----- Working data -----

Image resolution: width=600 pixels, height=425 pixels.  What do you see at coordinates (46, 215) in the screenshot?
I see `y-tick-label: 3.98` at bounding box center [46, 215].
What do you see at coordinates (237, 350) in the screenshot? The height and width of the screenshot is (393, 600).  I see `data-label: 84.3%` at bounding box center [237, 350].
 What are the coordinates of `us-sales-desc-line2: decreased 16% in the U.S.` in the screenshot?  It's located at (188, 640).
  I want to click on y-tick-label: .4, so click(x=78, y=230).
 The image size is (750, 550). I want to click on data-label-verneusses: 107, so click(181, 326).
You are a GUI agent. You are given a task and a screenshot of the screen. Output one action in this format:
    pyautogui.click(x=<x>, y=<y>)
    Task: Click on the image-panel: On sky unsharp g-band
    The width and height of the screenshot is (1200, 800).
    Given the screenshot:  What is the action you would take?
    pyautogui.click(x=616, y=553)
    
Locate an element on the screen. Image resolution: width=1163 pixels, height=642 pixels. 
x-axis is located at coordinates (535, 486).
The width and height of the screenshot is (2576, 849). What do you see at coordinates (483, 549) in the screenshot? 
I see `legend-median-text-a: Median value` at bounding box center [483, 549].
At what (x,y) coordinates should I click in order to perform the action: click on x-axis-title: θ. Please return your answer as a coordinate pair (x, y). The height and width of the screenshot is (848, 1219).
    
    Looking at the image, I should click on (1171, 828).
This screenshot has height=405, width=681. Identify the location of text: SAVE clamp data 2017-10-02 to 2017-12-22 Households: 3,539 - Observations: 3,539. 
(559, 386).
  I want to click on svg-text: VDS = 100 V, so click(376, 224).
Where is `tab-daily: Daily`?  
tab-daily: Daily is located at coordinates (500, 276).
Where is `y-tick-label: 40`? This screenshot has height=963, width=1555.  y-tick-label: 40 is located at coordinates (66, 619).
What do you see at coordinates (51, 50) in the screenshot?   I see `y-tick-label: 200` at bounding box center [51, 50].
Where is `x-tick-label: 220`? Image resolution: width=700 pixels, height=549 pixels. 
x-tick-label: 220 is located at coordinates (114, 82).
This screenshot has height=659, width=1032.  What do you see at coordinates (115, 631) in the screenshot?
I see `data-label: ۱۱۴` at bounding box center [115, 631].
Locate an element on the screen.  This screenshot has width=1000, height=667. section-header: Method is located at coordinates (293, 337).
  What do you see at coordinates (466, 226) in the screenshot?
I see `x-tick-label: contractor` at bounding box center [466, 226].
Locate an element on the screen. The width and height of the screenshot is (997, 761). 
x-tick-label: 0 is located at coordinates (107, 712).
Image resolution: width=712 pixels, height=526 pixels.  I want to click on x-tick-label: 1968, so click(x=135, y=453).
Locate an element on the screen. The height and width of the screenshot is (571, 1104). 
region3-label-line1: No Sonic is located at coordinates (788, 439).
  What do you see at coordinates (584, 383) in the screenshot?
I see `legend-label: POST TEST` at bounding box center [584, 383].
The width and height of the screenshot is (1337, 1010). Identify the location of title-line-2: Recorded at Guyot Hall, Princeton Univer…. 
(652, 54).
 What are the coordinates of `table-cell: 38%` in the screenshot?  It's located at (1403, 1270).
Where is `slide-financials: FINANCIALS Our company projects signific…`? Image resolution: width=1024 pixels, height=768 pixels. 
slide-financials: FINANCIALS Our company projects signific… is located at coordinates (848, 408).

-----

### Work task
Copy all of the entries above word for word, with no changes.

### Task response
Image resolution: width=600 pixels, height=425 pixels.  What do you see at coordinates (46, 215) in the screenshot?
I see `y-tick-label: 3.98` at bounding box center [46, 215].
What do you see at coordinates (237, 350) in the screenshot? The height and width of the screenshot is (393, 600).  I see `data-label: 84.3%` at bounding box center [237, 350].
 What are the coordinates of `us-sales-desc-line2: decreased 16% in the U.S.` in the screenshot?  It's located at (188, 640).
  I want to click on y-tick-label: .4, so click(x=78, y=230).
 The image size is (750, 550). I want to click on data-label-verneusses: 107, so click(181, 326).
You are a GUI agent. You are given a task and a screenshot of the screen. Output one action in this format:
    pyautogui.click(x=<x>, y=<y>)
    Task: Click on the image-panel: On sky unsharp g-band
    The width and height of the screenshot is (1200, 800).
    Given the screenshot:  What is the action you would take?
    pyautogui.click(x=616, y=553)
    
Locate an element on the screen. Image resolution: width=1163 pixels, height=642 pixels. 
x-axis is located at coordinates (535, 486).
The width and height of the screenshot is (2576, 849). What do you see at coordinates (483, 549) in the screenshot? 
I see `legend-median-text-a: Median value` at bounding box center [483, 549].
At what (x,y) coordinates should I click in order to perform the action: click on x-axis-title: θ. Please return your answer as a coordinate pair (x, y). The height and width of the screenshot is (848, 1219).
    
    Looking at the image, I should click on (1171, 828).
This screenshot has height=405, width=681. Identify the location of text: SAVE clamp data 2017-10-02 to 2017-12-22 Households: 3,539 - Observations: 3,539. 
(559, 386).
  I want to click on svg-text: VDS = 100 V, so click(376, 224).
Where is `tab-daily: Daily`?  
tab-daily: Daily is located at coordinates (500, 276).
Where is `y-tick-label: 40`? This screenshot has height=963, width=1555.  y-tick-label: 40 is located at coordinates (66, 619).
What do you see at coordinates (51, 50) in the screenshot?   I see `y-tick-label: 200` at bounding box center [51, 50].
Where is `x-tick-label: 220`? Image resolution: width=700 pixels, height=549 pixels. 
x-tick-label: 220 is located at coordinates (114, 82).
This screenshot has height=659, width=1032.  What do you see at coordinates (115, 631) in the screenshot?
I see `data-label: ۱۱۴` at bounding box center [115, 631].
Locate an element on the screen.  This screenshot has width=1000, height=667. section-header: Method is located at coordinates (293, 337).
  What do you see at coordinates (466, 226) in the screenshot?
I see `x-tick-label: contractor` at bounding box center [466, 226].
Locate an element on the screen. The width and height of the screenshot is (997, 761). 
x-tick-label: 0 is located at coordinates (107, 712).
Image resolution: width=712 pixels, height=526 pixels.  I want to click on x-tick-label: 1968, so click(x=135, y=453).
Locate an element on the screen. The height and width of the screenshot is (571, 1104). 
region3-label-line1: No Sonic is located at coordinates (788, 439).
  What do you see at coordinates (584, 383) in the screenshot?
I see `legend-label: POST TEST` at bounding box center [584, 383].
The width and height of the screenshot is (1337, 1010). Identify the location of title-line-2: Recorded at Guyot Hall, Princeton Univer…. 
(652, 54).
 What are the coordinates of `table-cell: 38%` in the screenshot?  It's located at (1403, 1270).
Where is `slide-financials: FINANCIALS Our company projects signific…`? Image resolution: width=1024 pixels, height=768 pixels. 
slide-financials: FINANCIALS Our company projects signific… is located at coordinates (848, 408).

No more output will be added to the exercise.